Tudo isso seria pouco se o companheiro Israel e o doutor Clóvis não tivessem posto em marcha um novo assalto ao Tesouro. A demagogia levou a Comissão Nacional de Energia Nuclear o o Conselho Nacional de Desenvolvimento Científico, o CNPq, a informar, em seus boletins internos, que "dedicação exclusiva" significa "a obrigação de prestar 40 horas semanais de trabalho". Falso. Dedicação exclusiva significa ter só esse emprego. Trabalhar ou não trabalhar as 40 horas contratuais tem a ver com vagabundagem, não com a exclusividade da dedicação.
Noutro lance, o Sindicato dos Funcionários Públicos está organizando pequenas greves e manifestações de servidores, exigindo que o benefício seja estendido a todos. Por incrível que pareça, faz nexo. Se o chefe do departamento de recursos humanos de uma instituição científica tomou carona numa reestruturação da carreira de cientista, por que o contínuo que lhe serve café deve ficar de fora? Um ocupa cargo de nível superior e o outro não, mas ambos são filhos de Deus. Como nenhum dos dois é cientista, se um tem direito, o outro também.
Deve-se ao companheiro Vargas e ao doutor Clóvis essa maravilha de desorganização da máquina científica brasileira, tudo feito depois do início daquilo que o tucanato chama de crise financeira mundial.

Aloisio Teixeira
(53 anos, professor do Instituto de Economia da Universidade Federal do Rio de Janeiro)
*
- O pacote do governo poderá cortar 10 mil bolsas de pesquisadores brasileiros. O que significa isso?
- Um desastre. Vão cortar sem critério. Se você corta uma pesquisa que faz parte de um projeto, é como cortar 10% de uma pessoa. Ela acaba. Só na UFRJ, já cortaram as bolsas de mil estagiários. As pesquisas sociais estão sendo aniquiladas. Um governo como esse nunca financiaria um professor paulista que quisesse estudar o negro no Sul do Brasil. Diriam que devia fazer sua tese de mestrado sobre as vacas do Mercosul.
- Esse professor é FFHH. Ele foi o primeiro marquês da academia a entrar no Planalto. O que tem sido o governo dele para as universidades?

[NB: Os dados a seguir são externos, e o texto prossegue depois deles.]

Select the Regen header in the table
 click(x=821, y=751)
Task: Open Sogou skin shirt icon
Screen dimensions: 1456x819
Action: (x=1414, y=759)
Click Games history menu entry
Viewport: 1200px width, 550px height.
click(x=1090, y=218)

- Funcionalmente, pior que os da ditadura. A ditadura tinha um projeto nacional para o Brasil. Era errado? Era. Agora você não tem projeto algum. O Brasil que o presidente tem na cabeça não precisa de universidade. Os filhos dos ricos vão estudar fora e, quando você precisar de uma pesquisa sobre bananas, manda fazer na Flórida. Na UFRJ, falta dinheiro para a limpeza, para as copiadoras e até para pagar o INSS. Brasília corta as verbas orçamentárias, contingencia o que sobra e não libera o dinheiro que deve. Para um orçamento de R$ 550 milhões, temos só cinco para investir. A UFRJ gasta R$ 200 milhões com os inativos. O contribuinte acha que se gasta muito, quando se está pagando a professores aposentados. Por que o Planalto não põe na sua folha a pensão dos ex-presidentes?
- FFHH diz que dinheiro há, mas é mal gasto.
- Não há dinheiro. O que há é um definhamento do ensino público e um governo que parece ter prazer nisso. As universidades federais ainda são as melhores do país. Elas permitem aos pobres o sonho de ver seus filhos num curso superior. Proposições desse tipo baixam o nível do debate, parece discussão do Proer.

Recordar é viver
Da fala da ekipekonômica em julho, no meio da crise tailandesa:
Gustavo Franco: "Os países que estão desvalorizando a moeda são concorrentes do Brasil (...). O mercado nacional pode ganhar agora mais investimentos".
Antonio Kandir: "As indicações que temos até o momento são de que isso não vai prejudicar a economia brasileira. Poderá até beneficiar o Brasil".